L’association Pluriagri (1) s’est interrogée sur « l’articulation entre les enjeux environnementaux et la sécurité alimentaire dans une perspective globale de développement durable », lors d’un débat d’experts le 20 octobre 2021, où plusieurs pistes ont été proposées.

Créer un « choc d’investissement »

« Les initiatives de la stratégie “De la ferme à la fourchette” viennent se surajouter à la Pac », et il y a fort à parier que ses exigences soient prises en compte dans la Pac post-2027, analyse Yves Madre, directeur de Farm Europe. Ce think-tank ne cache pas ses inquiétudes sur les impacts des stratégies de Bruxelles sur l’agriculture européenne : « décroissance de la production agricole, réduction des exportations, hausse des prix à la consommation », et tout cela, pour de maigres gains environnementaux, estime Yves Madre.

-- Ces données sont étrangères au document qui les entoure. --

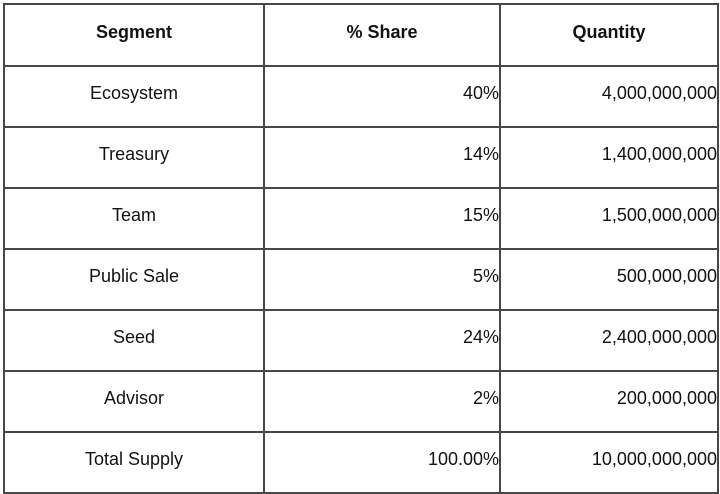 This screenshot has width=720, height=494. I want to click on segment-cell: Ecosystem, so click(134, 96).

Selon lui, pour que la pilule passe mieux auprès des producteurs, il faudrait éviter d’attaquer le sujet sous l’angle des restrictions contraignantes, ce qui est « contre-productif ». Au contraire, « il faut d’abord investir, en créant un choc d’investissement et un choc d’innovation, et de là découleront les bénéfices environnementaux », insiste Yves Madre, en annonçant que Farm Europe dévoilerait prochainement ses recommandations.

Motiver les acteurs avec un chemin réaliste

C’est aussi une approche par la motivation et l’accompagnement financier que défend Arnaud Rousseau, président de la Fop et d’Avril. Réduire la voilure est toujours compliqué à comprendre pour un producteur, estime-t-il, en insistant sur la « supportabilité » du virage demandé.

« Les entreprises auront la volonté de s’engager si les objectifs sont atteignables, réalistes, et dans un pas de temps acceptable », rappelle-t-il. D’où un horizon de 2030 peu crédible. « Il faut prendre en considération la demande des acteurs, pas que des citoyens », souligne-t-il.

Embarquer toute la filière alimentaire

Pour Isabelle Garzon, du cercle de réflexion « Europe Jacques Delors », l’agriculture est bel et bien engagée dans une « transformation profonde » : « La question n’est pas si on s’engage, mais comment on va y arriver », lance-t-elle, en présentant les conclusions d’une étude sur le verdissement des politiques alimentaires de l’Union européenne. Le cap d’une nouvelle politique alimentaire européenne est fixé, qui embarque tous les acteurs — agriculteurs, transformateurs, distributeurs et consommateurs.

Et la Pac devra intégrer la stratégie « De la ferme à la fourchette », estime-t-elle. Le succès dépendra aussi des politiques commerciales adéquates qui évitent les distorsions de concurrence. Quant à la mise en musique, « dans le séquençage, la lisibilité, on peut faire mieux pour tracer une trajectoire pour aider les acteurs de la production », concède-t-elle.

Pour l’expert de l’Union internationale pour la conservation de la nature (UICN), Ludovic Larbodière, l’environnement aura une valeur dans l’économie de demain. En prendre soin donnera à l’Europe un « coup d’avance », estime-t-il, la qualifiant même de « d’opportunité. »

Sophie Bergot

(1) L’association Pluriagri rassemble des entreprises et organisations du secteur des céréales (Unigrains), des oléoprotéagineux (Sofiprotéol, Terres Univia) et de la betterave à sucre (CGB, Association de recherche technique betteravière), ainsi que le Crédit Agricole.